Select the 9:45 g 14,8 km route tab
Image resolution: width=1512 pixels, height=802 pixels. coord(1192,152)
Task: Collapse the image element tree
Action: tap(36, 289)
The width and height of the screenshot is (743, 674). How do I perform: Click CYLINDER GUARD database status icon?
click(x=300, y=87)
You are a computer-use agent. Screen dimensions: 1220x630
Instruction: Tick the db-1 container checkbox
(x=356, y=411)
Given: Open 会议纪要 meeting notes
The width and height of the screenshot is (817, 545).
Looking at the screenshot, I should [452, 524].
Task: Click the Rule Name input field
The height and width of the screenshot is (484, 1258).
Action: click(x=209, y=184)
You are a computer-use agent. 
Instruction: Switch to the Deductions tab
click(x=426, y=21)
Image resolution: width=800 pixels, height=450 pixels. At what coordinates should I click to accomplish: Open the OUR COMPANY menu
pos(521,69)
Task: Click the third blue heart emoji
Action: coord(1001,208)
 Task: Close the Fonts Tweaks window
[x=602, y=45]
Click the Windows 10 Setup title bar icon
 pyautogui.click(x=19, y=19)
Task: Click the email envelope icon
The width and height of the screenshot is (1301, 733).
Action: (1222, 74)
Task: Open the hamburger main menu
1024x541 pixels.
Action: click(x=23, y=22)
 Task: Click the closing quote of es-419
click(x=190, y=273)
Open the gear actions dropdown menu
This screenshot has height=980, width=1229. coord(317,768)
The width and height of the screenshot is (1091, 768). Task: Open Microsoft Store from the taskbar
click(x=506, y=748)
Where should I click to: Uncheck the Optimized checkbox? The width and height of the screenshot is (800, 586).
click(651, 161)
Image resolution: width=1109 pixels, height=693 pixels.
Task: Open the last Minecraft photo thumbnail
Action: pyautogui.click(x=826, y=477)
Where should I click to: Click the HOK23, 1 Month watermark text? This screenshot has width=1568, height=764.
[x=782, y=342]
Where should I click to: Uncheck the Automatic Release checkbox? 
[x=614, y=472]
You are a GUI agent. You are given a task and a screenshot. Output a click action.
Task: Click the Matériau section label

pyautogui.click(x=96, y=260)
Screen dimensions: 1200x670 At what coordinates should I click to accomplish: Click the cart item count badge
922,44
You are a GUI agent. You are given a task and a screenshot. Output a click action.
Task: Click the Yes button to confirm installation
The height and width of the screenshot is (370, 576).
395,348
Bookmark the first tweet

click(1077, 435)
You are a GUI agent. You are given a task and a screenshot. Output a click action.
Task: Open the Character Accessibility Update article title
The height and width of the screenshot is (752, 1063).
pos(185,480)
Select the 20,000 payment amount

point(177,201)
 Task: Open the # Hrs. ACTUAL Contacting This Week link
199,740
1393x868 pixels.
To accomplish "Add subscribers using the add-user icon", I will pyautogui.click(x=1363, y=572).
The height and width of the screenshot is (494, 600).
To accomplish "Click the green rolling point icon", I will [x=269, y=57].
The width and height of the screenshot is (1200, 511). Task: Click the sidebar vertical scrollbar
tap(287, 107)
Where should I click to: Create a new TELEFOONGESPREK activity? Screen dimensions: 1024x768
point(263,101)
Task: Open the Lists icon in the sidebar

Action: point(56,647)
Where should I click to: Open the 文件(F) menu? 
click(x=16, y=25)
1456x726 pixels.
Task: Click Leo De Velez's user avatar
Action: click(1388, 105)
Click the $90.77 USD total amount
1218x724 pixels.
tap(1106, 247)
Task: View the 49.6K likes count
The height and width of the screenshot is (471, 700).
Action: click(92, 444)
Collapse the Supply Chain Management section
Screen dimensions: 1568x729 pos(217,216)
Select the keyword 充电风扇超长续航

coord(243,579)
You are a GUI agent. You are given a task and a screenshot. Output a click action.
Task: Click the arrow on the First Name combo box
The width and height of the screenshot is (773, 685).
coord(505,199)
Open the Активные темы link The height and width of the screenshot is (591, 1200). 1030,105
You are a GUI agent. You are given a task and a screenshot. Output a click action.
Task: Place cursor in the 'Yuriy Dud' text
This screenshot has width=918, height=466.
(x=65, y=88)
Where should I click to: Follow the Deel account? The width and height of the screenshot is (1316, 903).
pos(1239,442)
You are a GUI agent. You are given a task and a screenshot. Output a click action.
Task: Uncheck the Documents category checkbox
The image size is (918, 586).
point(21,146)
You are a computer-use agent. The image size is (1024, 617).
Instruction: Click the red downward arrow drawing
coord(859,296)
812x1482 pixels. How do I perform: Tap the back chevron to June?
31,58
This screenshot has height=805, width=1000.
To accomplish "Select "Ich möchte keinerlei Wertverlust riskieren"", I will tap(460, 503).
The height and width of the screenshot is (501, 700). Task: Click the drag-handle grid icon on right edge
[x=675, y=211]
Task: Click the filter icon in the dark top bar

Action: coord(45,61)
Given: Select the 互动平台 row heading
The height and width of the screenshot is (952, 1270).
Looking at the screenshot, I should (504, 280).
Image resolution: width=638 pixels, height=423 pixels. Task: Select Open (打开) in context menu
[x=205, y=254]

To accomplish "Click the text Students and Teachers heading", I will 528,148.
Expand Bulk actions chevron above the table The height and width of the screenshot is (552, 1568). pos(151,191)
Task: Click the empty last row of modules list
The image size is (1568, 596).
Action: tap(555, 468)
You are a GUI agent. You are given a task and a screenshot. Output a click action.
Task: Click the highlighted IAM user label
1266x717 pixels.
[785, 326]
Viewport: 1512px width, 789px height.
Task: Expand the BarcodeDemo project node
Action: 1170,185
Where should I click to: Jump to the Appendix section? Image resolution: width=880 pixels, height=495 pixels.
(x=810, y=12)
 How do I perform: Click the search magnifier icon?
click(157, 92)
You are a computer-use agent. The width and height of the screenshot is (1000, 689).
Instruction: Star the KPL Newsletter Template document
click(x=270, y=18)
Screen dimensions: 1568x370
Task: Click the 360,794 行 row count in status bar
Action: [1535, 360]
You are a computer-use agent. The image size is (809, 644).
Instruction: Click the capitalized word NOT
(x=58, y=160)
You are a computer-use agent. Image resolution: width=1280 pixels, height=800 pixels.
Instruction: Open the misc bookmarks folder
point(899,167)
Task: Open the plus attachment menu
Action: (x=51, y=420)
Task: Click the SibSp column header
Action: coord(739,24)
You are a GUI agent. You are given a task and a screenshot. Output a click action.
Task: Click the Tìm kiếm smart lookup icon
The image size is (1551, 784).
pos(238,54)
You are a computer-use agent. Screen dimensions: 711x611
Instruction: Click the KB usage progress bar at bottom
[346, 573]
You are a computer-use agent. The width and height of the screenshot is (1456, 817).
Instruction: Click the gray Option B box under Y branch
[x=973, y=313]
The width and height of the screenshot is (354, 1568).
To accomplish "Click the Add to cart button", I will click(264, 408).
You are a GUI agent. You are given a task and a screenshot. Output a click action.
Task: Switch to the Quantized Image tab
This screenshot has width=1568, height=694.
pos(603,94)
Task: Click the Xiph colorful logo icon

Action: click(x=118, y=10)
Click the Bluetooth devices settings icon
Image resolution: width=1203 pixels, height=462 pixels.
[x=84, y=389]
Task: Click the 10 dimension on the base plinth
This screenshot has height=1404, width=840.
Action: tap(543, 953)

----

* **Work required**:
The reply should consist of the full listing, copied exactly.

* **Response for this exercise**:
Select the 9:45 g 14,8 km route tab
Image resolution: width=1512 pixels, height=802 pixels. coord(1192,152)
Task: Collapse the image element tree
Action: tap(36, 289)
The width and height of the screenshot is (743, 674). How do I perform: Click CYLINDER GUARD database status icon?
click(x=300, y=87)
You are a computer-use agent. Screen dimensions: 1220x630
Instruction: Tick the db-1 container checkbox
(x=356, y=411)
Given: Open 会议纪要 meeting notes
The width and height of the screenshot is (817, 545).
Looking at the screenshot, I should [452, 524].
Task: Click the Rule Name input field
The height and width of the screenshot is (484, 1258).
Action: click(x=209, y=184)
You are a computer-use agent. 
Instruction: Switch to the Deductions tab
click(x=426, y=21)
Image resolution: width=800 pixels, height=450 pixels. At what coordinates should I click to accomplish: Open the OUR COMPANY menu
pos(521,69)
Task: Click the third blue heart emoji
Action: coord(1001,208)
 Task: Close the Fonts Tweaks window
[x=602, y=45]
Click the Windows 10 Setup title bar icon
 pyautogui.click(x=19, y=19)
Task: Click the email envelope icon
The width and height of the screenshot is (1301, 733).
Action: (1222, 74)
Task: Open the hamburger main menu
1024x541 pixels.
Action: click(x=23, y=22)
 Task: Click the closing quote of es-419
click(x=190, y=273)
Open the gear actions dropdown menu
This screenshot has height=980, width=1229. coord(317,768)
The width and height of the screenshot is (1091, 768). Task: Open Microsoft Store from the taskbar
click(x=506, y=748)
Where should I click to: Uncheck the Optimized checkbox? The width and height of the screenshot is (800, 586).
click(651, 161)
Image resolution: width=1109 pixels, height=693 pixels.
Task: Open the last Minecraft photo thumbnail
Action: pyautogui.click(x=826, y=477)
Where should I click to: Click the HOK23, 1 Month watermark text? This screenshot has width=1568, height=764.
[x=782, y=342]
Where should I click to: Uncheck the Automatic Release checkbox? 
[x=614, y=472]
You are a GUI agent. You are given a task and a screenshot. Output a click action.
Task: Click the Matériau section label

pyautogui.click(x=96, y=260)
Screen dimensions: 1200x670 At what coordinates should I click to accomplish: Click the cart item count badge
922,44
You are a GUI agent. You are given a task and a screenshot. Output a click action.
Task: Click the Yes button to confirm installation
The height and width of the screenshot is (370, 576).
395,348
Bookmark the first tweet

click(1077, 435)
You are a GUI agent. You are given a task and a screenshot. Output a click action.
Task: Open the Character Accessibility Update article title
The height and width of the screenshot is (752, 1063).
pos(185,480)
Select the 20,000 payment amount

point(177,201)
 Task: Open the # Hrs. ACTUAL Contacting This Week link
199,740
1393x868 pixels.
To accomplish "Add subscribers using the add-user icon", I will pyautogui.click(x=1363, y=572).
The height and width of the screenshot is (494, 600).
To accomplish "Click the green rolling point icon", I will [x=269, y=57].
The width and height of the screenshot is (1200, 511). Task: Click the sidebar vertical scrollbar
tap(287, 107)
Where should I click to: Create a new TELEFOONGESPREK activity? Screen dimensions: 1024x768
point(263,101)
Task: Open the Lists icon in the sidebar

Action: point(56,647)
Where should I click to: Open the 文件(F) menu? 
click(x=16, y=25)
1456x726 pixels.
Task: Click Leo De Velez's user avatar
Action: click(1388, 105)
Click the $90.77 USD total amount
1218x724 pixels.
tap(1106, 247)
Task: View the 49.6K likes count
The height and width of the screenshot is (471, 700).
Action: click(92, 444)
Collapse the Supply Chain Management section
Screen dimensions: 1568x729 pos(217,216)
Select the keyword 充电风扇超长续航

coord(243,579)
You are a GUI agent. You are given a task and a screenshot. Output a click action.
Task: Click the arrow on the First Name combo box
The width and height of the screenshot is (773, 685).
coord(505,199)
Open the Активные темы link The height and width of the screenshot is (591, 1200). 1030,105
You are a GUI agent. You are given a task and a screenshot. Output a click action.
Task: Place cursor in the 'Yuriy Dud' text
This screenshot has width=918, height=466.
(x=65, y=88)
Where should I click to: Follow the Deel account? The width and height of the screenshot is (1316, 903).
pos(1239,442)
You are a GUI agent. You are given a task and a screenshot. Output a click action.
Task: Uncheck the Documents category checkbox
The image size is (918, 586).
point(21,146)
You are a computer-use agent. The image size is (1024, 617).
Instruction: Click the red downward arrow drawing
coord(859,296)
812x1482 pixels. How do I perform: Tap the back chevron to June?
31,58
This screenshot has height=805, width=1000.
To accomplish "Select "Ich möchte keinerlei Wertverlust riskieren"", I will tap(460, 503).
The height and width of the screenshot is (501, 700). Task: Click the drag-handle grid icon on right edge
[x=675, y=211]
Task: Click the filter icon in the dark top bar

Action: coord(45,61)
Given: Select the 互动平台 row heading
The height and width of the screenshot is (952, 1270).
Looking at the screenshot, I should (504, 280).
Image resolution: width=638 pixels, height=423 pixels. Task: Select Open (打开) in context menu
[x=205, y=254]

To accomplish "Click the text Students and Teachers heading", I will 528,148.
Expand Bulk actions chevron above the table The height and width of the screenshot is (552, 1568). pos(151,191)
Task: Click the empty last row of modules list
The image size is (1568, 596).
Action: tap(555, 468)
You are a GUI agent. You are given a task and a screenshot. Output a click action.
Task: Click the highlighted IAM user label
1266x717 pixels.
[785, 326]
Viewport: 1512px width, 789px height.
Task: Expand the BarcodeDemo project node
Action: 1170,185
Where should I click to: Jump to the Appendix section? Image resolution: width=880 pixels, height=495 pixels.
(x=810, y=12)
 How do I perform: Click the search magnifier icon?
click(157, 92)
You are a computer-use agent. The width and height of the screenshot is (1000, 689).
Instruction: Star the KPL Newsletter Template document
click(x=270, y=18)
Screen dimensions: 1568x370
Task: Click the 360,794 行 row count in status bar
Action: [1535, 360]
You are a computer-use agent. The image size is (809, 644).
Instruction: Click the capitalized word NOT
(x=58, y=160)
You are a computer-use agent. Image resolution: width=1280 pixels, height=800 pixels.
Instruction: Open the misc bookmarks folder
point(899,167)
Task: Open the plus attachment menu
Action: (x=51, y=420)
Task: Click the SibSp column header
Action: coord(739,24)
You are a GUI agent. You are given a task and a screenshot. Output a click action.
Task: Click the Tìm kiếm smart lookup icon
The image size is (1551, 784).
pos(238,54)
You are a computer-use agent. Screen dimensions: 711x611
Instruction: Click the KB usage progress bar at bottom
[346, 573]
You are a computer-use agent. The width and height of the screenshot is (1456, 817).
Instruction: Click the gray Option B box under Y branch
[x=973, y=313]
The width and height of the screenshot is (354, 1568).
To accomplish "Click the Add to cart button", I will click(264, 408).
You are a GUI agent. You are given a task and a screenshot. Output a click action.
Task: Switch to the Quantized Image tab
This screenshot has width=1568, height=694.
pos(603,94)
Task: Click the Xiph colorful logo icon

Action: click(x=118, y=10)
Click the Bluetooth devices settings icon
Image resolution: width=1203 pixels, height=462 pixels.
[x=84, y=389]
Task: Click the 10 dimension on the base plinth
This screenshot has height=1404, width=840.
Action: tap(543, 953)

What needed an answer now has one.